9H-Dibenzo[b,f]pyrido[1',2':1,5]pyrazolo[3,4-d]azepine-9-carboxamide (32). Oxcarbazepine (1, 300 mg, 1.19 mmol), 1-aminopyridinium iodide (317 mg, 1.43 mmol) and potassium carbonate (493 mg, 3.57 mmol) were dissolved in a mixture of H2O (20 mL) and i-PrOH (20 mL). The temperature was rise to 100 °C and the mixture was left under stirring for 2 h. The reaction progress was monitored by TLC analysis (SiO2, CH2Cl2/EtOH 95:5, Rf 1 = 0.27, Rf 32 = 0.18). Isopropanol was removed under reduced pressure and the aqueous residue was extracted with ethyl acetate (3 × 20 mL). The combined organic layers were dried (Na2SO4) and the solvent removed in vacuum.

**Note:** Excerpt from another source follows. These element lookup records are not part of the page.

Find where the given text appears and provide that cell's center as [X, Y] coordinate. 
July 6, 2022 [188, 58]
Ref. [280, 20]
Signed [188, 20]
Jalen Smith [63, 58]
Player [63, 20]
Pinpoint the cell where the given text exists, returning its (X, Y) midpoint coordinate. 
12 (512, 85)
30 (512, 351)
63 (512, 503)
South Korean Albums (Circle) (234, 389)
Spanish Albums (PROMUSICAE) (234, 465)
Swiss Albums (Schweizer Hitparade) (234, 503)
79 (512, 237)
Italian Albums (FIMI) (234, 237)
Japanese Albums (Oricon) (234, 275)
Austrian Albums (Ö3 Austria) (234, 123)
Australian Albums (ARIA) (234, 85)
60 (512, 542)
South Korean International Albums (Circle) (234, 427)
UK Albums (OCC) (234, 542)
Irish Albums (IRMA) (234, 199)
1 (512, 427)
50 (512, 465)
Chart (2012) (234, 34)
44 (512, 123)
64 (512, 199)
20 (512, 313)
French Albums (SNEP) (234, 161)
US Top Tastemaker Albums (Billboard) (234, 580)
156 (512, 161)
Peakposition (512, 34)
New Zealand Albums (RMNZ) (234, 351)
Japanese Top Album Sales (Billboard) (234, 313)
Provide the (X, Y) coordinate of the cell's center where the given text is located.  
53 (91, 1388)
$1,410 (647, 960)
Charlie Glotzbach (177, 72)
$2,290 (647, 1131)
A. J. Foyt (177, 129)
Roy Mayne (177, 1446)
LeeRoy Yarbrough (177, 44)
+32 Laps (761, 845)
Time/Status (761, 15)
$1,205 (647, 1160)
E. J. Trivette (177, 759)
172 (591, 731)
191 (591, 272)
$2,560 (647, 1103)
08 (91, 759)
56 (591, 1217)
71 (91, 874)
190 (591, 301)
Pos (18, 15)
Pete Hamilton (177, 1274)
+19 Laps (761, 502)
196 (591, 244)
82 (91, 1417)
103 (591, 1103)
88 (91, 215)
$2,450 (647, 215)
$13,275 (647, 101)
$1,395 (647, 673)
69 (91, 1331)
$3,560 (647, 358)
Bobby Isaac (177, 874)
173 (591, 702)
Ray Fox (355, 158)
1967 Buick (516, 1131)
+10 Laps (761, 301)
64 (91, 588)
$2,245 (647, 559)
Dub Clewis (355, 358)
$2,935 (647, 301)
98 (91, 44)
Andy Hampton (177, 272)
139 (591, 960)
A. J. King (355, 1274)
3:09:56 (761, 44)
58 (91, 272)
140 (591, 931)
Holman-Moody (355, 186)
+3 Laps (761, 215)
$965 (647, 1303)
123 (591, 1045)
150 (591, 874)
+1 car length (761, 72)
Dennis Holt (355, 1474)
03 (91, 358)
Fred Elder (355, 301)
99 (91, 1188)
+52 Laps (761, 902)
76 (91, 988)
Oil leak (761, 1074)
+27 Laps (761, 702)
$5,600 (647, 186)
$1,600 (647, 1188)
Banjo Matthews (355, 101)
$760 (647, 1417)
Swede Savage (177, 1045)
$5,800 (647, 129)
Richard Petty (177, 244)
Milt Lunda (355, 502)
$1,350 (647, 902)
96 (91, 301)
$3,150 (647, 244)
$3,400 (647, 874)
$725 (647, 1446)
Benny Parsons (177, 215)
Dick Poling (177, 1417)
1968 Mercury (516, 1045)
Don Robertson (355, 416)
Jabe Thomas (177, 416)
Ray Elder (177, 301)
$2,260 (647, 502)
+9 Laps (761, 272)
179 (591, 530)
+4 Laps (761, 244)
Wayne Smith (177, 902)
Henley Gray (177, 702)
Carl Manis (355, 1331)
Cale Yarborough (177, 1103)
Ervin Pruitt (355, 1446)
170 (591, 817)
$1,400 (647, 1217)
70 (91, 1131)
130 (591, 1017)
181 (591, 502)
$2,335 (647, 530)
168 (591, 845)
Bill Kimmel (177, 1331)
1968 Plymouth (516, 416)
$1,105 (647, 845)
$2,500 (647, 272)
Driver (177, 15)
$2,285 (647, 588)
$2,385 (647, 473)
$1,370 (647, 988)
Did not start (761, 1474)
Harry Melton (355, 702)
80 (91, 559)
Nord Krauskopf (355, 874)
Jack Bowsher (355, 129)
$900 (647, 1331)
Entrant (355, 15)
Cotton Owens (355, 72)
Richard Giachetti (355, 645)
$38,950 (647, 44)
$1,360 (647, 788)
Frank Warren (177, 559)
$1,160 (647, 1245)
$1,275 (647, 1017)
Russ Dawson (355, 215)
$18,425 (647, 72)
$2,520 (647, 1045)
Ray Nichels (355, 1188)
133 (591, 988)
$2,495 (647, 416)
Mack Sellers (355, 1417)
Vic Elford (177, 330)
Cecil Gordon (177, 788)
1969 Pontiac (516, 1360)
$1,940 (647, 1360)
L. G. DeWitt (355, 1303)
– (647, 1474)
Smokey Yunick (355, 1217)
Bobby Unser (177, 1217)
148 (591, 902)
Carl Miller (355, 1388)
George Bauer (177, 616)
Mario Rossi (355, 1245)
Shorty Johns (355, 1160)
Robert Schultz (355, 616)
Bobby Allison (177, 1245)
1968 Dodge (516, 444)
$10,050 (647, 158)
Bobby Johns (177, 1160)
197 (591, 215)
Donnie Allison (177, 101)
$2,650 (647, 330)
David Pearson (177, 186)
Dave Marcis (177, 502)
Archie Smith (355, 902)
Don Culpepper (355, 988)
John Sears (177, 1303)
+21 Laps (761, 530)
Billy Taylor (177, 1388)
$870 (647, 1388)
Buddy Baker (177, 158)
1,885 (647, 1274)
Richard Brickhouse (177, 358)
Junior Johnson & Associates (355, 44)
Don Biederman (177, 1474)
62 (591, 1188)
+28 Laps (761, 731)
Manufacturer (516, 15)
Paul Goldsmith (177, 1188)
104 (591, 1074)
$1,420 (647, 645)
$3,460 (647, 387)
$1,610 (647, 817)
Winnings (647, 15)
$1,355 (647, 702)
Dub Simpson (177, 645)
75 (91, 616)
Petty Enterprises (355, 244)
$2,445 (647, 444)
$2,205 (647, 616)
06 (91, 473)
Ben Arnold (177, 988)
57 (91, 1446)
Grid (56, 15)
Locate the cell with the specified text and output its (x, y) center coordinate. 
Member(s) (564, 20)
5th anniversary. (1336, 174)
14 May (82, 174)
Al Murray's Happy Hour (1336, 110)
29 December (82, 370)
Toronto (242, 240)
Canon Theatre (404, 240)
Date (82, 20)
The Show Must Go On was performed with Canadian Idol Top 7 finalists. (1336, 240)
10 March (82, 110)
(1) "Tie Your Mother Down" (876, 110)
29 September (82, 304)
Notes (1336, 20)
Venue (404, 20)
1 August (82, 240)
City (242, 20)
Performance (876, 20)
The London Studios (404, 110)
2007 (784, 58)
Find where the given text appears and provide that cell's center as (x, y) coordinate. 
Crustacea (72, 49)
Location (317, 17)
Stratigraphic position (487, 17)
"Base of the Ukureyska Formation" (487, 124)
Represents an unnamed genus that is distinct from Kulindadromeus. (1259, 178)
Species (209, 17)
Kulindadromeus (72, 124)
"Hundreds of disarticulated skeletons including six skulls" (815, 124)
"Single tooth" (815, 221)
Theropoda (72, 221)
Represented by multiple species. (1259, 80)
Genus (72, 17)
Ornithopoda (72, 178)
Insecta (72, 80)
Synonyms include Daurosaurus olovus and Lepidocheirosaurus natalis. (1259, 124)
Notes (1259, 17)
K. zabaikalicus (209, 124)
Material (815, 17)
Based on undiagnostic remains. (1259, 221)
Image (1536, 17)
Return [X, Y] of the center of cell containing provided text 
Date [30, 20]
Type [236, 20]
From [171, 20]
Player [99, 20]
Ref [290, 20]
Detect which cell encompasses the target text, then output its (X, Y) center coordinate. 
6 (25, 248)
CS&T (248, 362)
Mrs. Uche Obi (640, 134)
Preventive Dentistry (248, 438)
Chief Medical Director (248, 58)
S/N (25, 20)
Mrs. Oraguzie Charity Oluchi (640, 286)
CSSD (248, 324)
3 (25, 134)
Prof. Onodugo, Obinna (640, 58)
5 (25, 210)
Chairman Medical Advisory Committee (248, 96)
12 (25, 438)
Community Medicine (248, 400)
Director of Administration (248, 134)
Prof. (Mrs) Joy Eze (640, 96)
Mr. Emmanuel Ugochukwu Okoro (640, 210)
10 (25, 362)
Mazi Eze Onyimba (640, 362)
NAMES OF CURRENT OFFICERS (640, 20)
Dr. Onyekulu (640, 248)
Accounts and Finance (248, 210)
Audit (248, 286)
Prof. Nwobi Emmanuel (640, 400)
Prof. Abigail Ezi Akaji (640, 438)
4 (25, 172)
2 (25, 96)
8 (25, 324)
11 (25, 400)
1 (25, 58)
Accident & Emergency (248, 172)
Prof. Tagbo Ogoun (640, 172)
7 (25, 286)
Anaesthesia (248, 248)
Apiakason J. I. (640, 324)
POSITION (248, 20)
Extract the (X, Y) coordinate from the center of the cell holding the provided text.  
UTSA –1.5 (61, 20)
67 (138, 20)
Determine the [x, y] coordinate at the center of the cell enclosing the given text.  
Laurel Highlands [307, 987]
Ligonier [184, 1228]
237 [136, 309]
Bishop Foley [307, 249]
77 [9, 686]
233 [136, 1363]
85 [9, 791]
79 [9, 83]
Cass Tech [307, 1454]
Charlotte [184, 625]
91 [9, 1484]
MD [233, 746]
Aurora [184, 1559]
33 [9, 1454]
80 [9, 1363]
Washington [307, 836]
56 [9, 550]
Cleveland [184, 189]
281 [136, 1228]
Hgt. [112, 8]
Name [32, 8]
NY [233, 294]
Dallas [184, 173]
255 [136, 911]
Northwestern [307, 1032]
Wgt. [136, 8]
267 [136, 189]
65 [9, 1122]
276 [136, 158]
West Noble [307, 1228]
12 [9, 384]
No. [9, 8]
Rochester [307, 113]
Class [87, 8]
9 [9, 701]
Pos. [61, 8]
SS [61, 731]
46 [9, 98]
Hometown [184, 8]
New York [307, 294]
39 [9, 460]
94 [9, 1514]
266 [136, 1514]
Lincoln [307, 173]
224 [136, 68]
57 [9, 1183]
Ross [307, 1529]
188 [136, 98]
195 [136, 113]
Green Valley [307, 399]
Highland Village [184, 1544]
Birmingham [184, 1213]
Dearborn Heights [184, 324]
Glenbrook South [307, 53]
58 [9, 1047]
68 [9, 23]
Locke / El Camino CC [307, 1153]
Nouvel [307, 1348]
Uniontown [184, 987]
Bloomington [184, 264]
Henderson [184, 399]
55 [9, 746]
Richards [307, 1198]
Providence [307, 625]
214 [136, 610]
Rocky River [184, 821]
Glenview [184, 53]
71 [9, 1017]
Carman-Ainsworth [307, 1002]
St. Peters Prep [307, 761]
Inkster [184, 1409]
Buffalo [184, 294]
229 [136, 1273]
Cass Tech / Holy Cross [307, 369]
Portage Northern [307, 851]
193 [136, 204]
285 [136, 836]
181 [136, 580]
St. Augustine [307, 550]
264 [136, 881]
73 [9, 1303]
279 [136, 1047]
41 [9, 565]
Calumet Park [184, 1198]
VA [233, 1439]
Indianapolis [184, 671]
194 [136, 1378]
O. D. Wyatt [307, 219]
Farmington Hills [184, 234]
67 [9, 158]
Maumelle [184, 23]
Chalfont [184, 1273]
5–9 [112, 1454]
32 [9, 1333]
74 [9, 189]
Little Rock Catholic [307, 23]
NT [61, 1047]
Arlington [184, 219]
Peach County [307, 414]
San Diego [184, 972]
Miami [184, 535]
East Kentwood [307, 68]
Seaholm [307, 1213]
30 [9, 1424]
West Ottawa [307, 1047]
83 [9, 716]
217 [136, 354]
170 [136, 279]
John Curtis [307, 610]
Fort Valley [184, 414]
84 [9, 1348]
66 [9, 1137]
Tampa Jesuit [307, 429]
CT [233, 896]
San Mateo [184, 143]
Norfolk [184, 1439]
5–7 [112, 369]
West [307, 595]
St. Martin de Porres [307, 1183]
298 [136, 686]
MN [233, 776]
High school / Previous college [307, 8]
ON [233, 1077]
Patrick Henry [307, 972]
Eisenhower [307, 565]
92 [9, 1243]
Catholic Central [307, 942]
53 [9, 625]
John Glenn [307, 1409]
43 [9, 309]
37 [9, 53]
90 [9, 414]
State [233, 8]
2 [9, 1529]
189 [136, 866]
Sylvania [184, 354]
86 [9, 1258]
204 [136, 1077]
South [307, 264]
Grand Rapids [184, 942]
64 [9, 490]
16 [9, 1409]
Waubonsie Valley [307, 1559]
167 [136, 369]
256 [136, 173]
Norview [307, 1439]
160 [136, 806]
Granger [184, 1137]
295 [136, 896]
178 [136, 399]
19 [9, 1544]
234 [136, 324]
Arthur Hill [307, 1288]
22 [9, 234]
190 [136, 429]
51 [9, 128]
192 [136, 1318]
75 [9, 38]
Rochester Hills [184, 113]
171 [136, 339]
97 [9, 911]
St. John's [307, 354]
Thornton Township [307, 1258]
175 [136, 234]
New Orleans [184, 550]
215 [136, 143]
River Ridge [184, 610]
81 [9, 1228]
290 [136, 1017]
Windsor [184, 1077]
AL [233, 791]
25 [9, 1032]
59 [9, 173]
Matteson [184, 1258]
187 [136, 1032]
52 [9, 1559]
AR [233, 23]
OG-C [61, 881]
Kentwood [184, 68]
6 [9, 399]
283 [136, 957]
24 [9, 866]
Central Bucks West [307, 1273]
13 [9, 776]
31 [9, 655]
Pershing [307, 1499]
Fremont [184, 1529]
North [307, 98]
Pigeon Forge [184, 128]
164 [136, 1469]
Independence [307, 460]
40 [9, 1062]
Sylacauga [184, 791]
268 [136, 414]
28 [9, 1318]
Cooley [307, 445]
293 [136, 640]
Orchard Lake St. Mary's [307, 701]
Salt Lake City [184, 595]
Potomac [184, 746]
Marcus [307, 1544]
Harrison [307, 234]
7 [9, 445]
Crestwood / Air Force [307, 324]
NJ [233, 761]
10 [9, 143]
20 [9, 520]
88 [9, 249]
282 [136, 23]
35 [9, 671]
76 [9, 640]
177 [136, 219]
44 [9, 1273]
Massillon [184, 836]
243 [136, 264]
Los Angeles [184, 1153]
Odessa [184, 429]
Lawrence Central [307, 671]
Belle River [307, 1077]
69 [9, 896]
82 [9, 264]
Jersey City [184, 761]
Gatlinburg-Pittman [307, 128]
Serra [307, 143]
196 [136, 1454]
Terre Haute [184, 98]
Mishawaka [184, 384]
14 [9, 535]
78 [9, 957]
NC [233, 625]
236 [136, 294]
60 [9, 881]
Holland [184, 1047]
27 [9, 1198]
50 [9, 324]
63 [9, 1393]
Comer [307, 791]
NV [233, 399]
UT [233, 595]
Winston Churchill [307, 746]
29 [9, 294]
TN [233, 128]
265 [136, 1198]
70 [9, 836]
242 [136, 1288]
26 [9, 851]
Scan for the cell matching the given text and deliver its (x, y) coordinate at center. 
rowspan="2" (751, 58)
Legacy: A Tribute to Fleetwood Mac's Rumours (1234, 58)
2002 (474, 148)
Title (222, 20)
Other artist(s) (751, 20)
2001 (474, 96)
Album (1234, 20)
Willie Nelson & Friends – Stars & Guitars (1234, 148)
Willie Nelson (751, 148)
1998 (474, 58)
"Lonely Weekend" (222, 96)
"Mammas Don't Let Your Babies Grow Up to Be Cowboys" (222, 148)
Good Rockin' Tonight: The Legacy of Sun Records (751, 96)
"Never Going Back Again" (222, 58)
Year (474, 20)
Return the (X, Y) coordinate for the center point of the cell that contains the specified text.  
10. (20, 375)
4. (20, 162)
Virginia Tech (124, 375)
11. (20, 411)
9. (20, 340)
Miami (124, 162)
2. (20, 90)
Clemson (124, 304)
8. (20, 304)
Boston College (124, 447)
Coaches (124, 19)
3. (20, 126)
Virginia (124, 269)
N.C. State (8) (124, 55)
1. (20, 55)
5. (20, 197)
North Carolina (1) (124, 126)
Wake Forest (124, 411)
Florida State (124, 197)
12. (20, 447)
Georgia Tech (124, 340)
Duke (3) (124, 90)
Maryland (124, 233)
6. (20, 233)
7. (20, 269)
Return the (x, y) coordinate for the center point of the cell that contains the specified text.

Flash column chromatography (SiO2, CH2Cl2/EtOH 9:1, Rf = 0.36) gave 32 as red solid (85 mg, 22%): 1H-NMR (DMSO-d6) δ 8.91 (d, J = 6.9 Hz, 1H), 8.07 (d, J = 9.0 Hz, 1H), 7.94 (m, 1H), 7.83 (m, 1H), 7.61–7.40 (m, 7H), 7.12 (t, J = 6.8 Hz, 1H), 5.60 (br. s, 2H); 13C-NMR (DMSO-d6) δ 157.1, 149.9, 142.7, 141.2, 138.0, 131.6, 131.5, 130.9, 130.7, 130.5, 130.2, 129.1, 128.9, 128.7, 128.4, 128.2, 126.3, 118.3, 114.7, 108.6; m.p. 254–255 °C; MS (CI+): m/z = 328 [MH]+, 284 [(M-HNCO)H]+; Anal. Calcd. for C20H14N4O: C, 73.61; H, 4.32; N, 17.17; Found: C, 73.49; H, 4.43; N, 17.10.